Moi et Oates, ça passe habituellement. J’ai eu quelques échecs mais en général, j’aime sa vision subversive. J’ai lu ce court ouvrage dans le cadre de ma série « je lis les favoris de… » et j’ai adoré.

De quoi ça parle

Nouvelle-Angleterre, années 70, un collège féminin. Gillian a 20 ans et elle tombe sous le charme, ou plutôt l’emprise, de son professeur de littérature qui leur demande de livrer leur journal intime en classe. Gillian se laissera prendre dans la spirale créée par ce professeur et son épouse, artiste qui collectionne la laideur.

Mon avis

C’est donc un très court récit auquel nous avons droit ici. Juste assez pour moi pour me sentir engluée dans cette résidence pour étudiantes d’une université féminine. Chacune veut briller, être remarquée et Gillian, le personnage principal, sera prise dans une situation dont elle ne veut pas réellement sortir.

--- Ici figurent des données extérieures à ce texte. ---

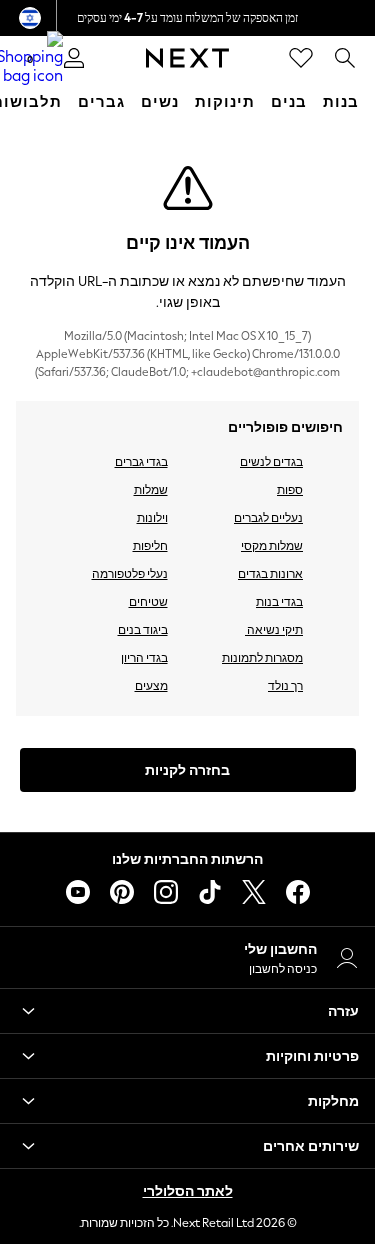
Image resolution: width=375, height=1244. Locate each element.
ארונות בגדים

Ce texte est vénéneux, poisseux, déstabilisant. C’est profondément dérangeant de voir cette jeune femme intelligence fascinée par son professeur qui élit des « favorites » qui ont ainsi la possibilité de participer aus processus créatifs du couple qu’ils forme avec son épouse. De l’extérieur, c’est horrible. La manipulation est évidente, les manigances dégoûtantes. Et de voir ces jeunes femmes désirer cette situation et être détruites fait mal au coeur.

Du point de vue de Gillian, ses rêves se réalisent. Elle ne comprend pas l’emprise, se trouve privilégiée, on a le goût de la secouer. Elle prend tellement de mauvaises décisions qu’il est difficile de l’apprécier comme personnage, ce qui nous remet aussi en question par rapport à la « parfaite victime ». Tout ça en étant de plus en plus horrifiée par ce qui lui arrive. Entre érotisme (infortable l’érotisme) et drogues, rien n’est épargné à la jeune femme.

C’est magnifiquement écrit, très inconfortable, les relations féminines ne sont pas simples et le thème de l’obsession est partout. Les jeunes femmes se suspectent l’une et l’autre, on se sent clairement englué dans le récit et j’y ai réfléchi longtemps après. Bref, adoré.